――中国の動きをどう見ていますか。特にヒューマノイドロボット(ヒューマノイド)は、中国プレイヤーの勢いが強く、日本は遅いという声も聞かれます。
齊藤氏 われわれは、日本の動きが遅いとは思っていない。確かに中国メーカーの動きは速く、さまざまな先端技術を積極的に採用する傾向はある。
一部の話題性が高いヒューマノイドを見ると、米国や中国が先行している印象も受ける。では日本が遅れているかというと、そうではない。日本のメーカーは、もっと実用的な視点でロボットというものを考えている。「何の課題を解決するのか。そのためにはどんなロボットが必要なのか」を強く意識している。そこでヒューマノイドが必要だと判断すれば、ヒューマノイドを開発し、使っていくだろう。だが、日本メーカーはそれにこだわっていないだけだ。日本が他に比べて遅れているという感覚を、私は持っていない。
人間であれば感覚的に作業する(動く)ところを、いかにしてロボットでできるようにしていくのか。
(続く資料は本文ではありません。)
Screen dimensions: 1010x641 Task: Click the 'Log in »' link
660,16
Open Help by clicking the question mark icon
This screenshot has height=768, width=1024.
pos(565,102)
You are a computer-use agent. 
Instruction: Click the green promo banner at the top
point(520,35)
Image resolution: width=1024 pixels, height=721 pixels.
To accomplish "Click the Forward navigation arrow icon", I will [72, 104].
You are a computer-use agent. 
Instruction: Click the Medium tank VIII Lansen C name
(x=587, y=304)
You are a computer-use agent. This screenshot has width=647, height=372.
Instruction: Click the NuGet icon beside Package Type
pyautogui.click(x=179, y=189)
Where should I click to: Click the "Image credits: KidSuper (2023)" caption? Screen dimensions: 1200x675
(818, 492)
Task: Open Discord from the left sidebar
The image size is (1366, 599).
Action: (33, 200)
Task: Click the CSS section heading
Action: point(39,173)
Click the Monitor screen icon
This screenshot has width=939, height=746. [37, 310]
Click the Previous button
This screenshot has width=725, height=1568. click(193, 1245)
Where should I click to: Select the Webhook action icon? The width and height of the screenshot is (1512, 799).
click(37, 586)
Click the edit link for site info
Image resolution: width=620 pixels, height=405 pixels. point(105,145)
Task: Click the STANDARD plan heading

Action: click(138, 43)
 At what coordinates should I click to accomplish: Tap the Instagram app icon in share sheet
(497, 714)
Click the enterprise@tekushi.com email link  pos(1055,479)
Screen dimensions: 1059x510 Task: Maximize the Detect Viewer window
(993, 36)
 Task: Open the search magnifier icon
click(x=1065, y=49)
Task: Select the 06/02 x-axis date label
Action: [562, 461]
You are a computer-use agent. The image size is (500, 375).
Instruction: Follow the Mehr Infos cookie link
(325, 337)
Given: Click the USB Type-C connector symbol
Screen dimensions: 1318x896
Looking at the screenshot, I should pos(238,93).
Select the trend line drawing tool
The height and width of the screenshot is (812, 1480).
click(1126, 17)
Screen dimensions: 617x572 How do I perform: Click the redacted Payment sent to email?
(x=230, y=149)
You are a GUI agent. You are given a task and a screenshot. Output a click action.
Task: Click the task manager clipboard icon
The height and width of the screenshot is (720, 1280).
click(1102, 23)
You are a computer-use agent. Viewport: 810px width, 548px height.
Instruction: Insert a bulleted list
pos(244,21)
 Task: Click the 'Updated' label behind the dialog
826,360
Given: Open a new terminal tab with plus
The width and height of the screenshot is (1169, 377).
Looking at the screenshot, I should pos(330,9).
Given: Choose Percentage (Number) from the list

その技術は非常に難しいので、日本のメーカーでなければ、できないのではないか。
――そうしたメーカーがいる日本で、顧客と多くのディスカッションを持てることは、ADIの製品開発にも役立つということですね。
齊藤氏 それがなければ、アナログ半導体の差別化は難しい。中国メーカーを含め、競合が台頭してくる中で、他に何ができるかを考えなければ競争力の維持は難しい。
なので、わくわくしてたまらないというのが、正直なところだ。
――中東情勢が不安定ですが、現時点で影響はありますか。
齊藤氏 一部、欧州からの物流面で、いつもより日数がかかるといった話は聞いている。それ以外に関しては、明確なことは出てきていない。材料不足などについてはわれわれも動向を注視しているところだが、足元では不足する材料があるという話は出ていない。
――ここからの意気込みについてお聞かせください。
齊藤氏 最も注力したいのは、先ほど話した「野心」の部分だ。当社は現在のCEOも含め、アンビション(野心)を非常に大切にしている。技術があり、ビジネスチャンスがあり、そこに追い風が吹いていたとしても、われわれの想像力が小さければ何も達成できない。
先代のCEOであるJerry Fishman(2013年に逝去)の金言に「われわれの野心の大きさによって将来の成功が決まる(Our future success is only limited by the size of our ambition)」というものがある。これを支えに想像力を生かし、単なるコンポーネントの販売だけでなく、パートナー企業や顧客すらも巻き込んで、社会に貢献していく。